Apple Founders Never Wanted To Build A Search Engine
Apple Founders Never Wanted To Build A Search Engine
Steve Wozniak, co-founder of Apple, was never a big fan of search engines and ecommerce. If he had been, Apple engineers would have built a search engine in its early days for its computers, and much later, for its mobile phones.
Wozniak, who is credited with creating the first personal computer, barely mentioned the topic of search engines and ecommerce back in 2015 during at National Association of Music Merchants (NAMM) keynote in Anaheim, California.
At the time, Wozniak told attendees he would rather go into a store to touch and feel the merchandise than search and buy the product online, and gave an example of going into a physical music store to play an instrument.
Eddy Cue, Apple’s senior vice president of services, in his testimony in federal court Tuesday shed light on the contract the company has with Google, and said there are no plans to create its own search engine to rival Google.
He said that there wasn’t “anybody as good’’ as Google at helping phone and computer users search the internet.
The landmark court cases could bring major changes for search advertising and ecommerce.

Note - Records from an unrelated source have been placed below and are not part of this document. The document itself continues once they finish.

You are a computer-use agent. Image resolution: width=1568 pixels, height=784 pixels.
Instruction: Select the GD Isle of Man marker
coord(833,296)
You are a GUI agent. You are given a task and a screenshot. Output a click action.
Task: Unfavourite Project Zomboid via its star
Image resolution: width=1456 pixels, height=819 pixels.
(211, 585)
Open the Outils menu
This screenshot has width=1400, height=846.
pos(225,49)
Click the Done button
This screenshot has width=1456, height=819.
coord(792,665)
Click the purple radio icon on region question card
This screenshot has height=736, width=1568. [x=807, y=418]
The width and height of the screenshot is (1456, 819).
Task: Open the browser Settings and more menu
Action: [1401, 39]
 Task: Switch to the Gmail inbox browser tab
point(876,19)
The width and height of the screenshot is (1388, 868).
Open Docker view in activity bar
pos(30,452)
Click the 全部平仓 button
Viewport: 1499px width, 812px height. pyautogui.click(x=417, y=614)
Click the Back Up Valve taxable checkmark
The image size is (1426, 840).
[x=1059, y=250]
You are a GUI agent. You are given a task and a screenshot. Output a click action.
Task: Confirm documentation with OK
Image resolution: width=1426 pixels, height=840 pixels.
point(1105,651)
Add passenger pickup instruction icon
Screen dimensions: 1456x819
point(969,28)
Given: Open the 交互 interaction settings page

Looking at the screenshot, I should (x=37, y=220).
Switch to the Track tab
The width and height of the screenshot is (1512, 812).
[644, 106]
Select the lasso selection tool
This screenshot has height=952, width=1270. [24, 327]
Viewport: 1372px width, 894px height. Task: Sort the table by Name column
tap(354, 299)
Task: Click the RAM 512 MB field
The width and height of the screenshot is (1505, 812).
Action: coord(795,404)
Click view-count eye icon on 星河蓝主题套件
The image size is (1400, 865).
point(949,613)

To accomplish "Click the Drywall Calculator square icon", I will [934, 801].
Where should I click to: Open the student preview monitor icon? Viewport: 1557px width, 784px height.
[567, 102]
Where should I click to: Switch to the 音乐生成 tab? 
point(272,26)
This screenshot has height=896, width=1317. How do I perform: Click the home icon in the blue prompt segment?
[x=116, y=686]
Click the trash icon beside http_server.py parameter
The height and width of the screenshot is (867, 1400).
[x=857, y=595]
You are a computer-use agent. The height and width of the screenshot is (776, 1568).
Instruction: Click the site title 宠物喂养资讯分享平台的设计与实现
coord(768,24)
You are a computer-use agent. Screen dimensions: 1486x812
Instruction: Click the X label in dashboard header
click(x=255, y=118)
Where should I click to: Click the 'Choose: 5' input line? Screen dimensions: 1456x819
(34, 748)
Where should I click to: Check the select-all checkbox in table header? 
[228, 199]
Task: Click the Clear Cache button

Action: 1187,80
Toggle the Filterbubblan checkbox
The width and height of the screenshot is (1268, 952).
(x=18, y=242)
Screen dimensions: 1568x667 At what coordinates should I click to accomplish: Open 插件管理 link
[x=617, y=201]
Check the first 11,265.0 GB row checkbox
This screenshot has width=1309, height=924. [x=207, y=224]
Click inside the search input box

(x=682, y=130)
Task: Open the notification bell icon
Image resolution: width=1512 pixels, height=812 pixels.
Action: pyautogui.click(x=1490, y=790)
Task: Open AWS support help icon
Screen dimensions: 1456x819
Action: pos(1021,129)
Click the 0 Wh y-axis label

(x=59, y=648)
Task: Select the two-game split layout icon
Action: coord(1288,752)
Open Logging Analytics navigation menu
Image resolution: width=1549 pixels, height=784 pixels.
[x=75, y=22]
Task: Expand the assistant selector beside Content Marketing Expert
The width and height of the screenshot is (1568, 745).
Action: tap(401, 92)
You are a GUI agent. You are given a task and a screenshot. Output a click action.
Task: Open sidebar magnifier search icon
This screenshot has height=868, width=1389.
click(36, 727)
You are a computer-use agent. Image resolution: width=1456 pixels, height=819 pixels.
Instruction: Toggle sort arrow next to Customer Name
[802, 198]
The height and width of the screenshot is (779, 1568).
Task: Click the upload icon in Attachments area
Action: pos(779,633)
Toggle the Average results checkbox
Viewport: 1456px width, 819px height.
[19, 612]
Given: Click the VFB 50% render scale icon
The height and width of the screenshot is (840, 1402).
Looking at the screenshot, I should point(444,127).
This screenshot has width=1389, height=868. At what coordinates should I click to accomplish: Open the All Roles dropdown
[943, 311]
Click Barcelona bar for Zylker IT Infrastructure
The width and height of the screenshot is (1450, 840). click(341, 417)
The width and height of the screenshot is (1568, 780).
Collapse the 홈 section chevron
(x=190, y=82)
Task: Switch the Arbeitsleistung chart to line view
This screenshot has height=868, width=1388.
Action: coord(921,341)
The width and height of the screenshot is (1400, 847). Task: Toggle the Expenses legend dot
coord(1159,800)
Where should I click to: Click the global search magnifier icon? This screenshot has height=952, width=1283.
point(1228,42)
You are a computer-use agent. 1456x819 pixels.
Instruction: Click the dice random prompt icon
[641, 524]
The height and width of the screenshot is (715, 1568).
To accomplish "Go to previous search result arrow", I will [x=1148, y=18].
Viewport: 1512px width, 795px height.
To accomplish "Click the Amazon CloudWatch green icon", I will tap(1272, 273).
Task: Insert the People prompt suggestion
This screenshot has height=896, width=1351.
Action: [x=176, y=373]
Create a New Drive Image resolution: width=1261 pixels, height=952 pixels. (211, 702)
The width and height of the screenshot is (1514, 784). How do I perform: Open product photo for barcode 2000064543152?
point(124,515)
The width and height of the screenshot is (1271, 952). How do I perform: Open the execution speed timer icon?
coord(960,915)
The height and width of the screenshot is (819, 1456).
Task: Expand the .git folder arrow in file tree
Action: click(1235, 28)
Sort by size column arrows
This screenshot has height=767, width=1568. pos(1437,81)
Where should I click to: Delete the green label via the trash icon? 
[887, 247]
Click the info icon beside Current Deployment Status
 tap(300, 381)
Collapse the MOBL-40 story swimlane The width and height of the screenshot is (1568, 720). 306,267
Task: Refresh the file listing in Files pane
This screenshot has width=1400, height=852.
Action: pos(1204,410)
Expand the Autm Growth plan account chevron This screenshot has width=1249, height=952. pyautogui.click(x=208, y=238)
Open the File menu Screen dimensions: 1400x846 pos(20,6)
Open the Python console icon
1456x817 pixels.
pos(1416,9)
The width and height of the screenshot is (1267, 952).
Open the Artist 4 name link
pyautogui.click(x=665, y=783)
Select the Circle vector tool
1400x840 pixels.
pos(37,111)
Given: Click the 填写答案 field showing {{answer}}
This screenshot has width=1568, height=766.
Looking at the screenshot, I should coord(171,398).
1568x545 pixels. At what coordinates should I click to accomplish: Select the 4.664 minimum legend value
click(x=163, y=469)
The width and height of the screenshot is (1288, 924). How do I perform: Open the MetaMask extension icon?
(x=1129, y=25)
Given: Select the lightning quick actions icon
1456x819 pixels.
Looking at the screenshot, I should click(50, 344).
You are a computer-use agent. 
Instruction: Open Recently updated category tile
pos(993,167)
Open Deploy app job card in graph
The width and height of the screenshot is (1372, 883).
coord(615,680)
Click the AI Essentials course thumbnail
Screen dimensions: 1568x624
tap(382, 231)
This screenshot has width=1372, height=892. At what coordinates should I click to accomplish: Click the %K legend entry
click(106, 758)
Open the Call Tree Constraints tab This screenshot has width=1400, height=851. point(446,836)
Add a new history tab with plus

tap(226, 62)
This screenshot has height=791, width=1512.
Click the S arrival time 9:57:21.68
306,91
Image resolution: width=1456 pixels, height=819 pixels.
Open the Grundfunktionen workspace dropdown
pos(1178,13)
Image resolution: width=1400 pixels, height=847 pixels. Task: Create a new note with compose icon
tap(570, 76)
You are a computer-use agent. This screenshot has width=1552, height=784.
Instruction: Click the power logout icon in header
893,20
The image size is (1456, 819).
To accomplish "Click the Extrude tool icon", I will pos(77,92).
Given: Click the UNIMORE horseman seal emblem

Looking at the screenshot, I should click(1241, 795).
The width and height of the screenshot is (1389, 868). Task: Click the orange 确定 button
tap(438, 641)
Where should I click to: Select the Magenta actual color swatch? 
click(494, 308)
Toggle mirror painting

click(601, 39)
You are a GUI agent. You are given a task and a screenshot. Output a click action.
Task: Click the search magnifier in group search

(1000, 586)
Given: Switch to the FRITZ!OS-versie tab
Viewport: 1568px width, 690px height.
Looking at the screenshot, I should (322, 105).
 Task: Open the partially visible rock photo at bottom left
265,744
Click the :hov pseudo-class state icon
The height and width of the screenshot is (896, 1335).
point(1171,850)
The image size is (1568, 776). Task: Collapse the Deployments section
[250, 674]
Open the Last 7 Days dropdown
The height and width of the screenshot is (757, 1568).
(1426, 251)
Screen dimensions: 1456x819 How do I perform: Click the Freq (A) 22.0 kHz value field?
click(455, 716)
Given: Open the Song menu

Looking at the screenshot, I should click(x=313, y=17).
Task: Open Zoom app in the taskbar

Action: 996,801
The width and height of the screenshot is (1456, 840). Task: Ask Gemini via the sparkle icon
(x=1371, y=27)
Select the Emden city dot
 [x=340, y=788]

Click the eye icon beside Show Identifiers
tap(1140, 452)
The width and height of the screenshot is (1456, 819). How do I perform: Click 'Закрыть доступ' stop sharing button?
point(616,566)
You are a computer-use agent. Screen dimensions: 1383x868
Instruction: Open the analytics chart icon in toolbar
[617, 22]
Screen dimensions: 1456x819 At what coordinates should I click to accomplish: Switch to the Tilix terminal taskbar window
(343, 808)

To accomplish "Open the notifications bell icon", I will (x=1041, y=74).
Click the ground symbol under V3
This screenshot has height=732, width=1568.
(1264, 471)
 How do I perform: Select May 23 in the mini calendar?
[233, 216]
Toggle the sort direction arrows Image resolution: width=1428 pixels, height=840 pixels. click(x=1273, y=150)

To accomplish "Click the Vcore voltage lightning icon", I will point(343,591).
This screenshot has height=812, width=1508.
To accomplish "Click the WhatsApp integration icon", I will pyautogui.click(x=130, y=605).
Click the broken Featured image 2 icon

But while the Department of Justice argues that the deal was illegal, Apple said it was just giving consumers the best product.
When Cue renegotiated the service agreement with Google CEO Sundar Pichai in 2016, one goal was to get Google to increase the revenue-share percentage it pays to Apple, Cue said in his testimony. And under these terms, Google pays an undisclosed cut of the net revenue it makes from advertising on searches run on Apple devices.
The U.S. Justice Department is trying to prove that Google has overstepped its authority by taking advantage of its dominance, in which it facilitates about 90% of online searches.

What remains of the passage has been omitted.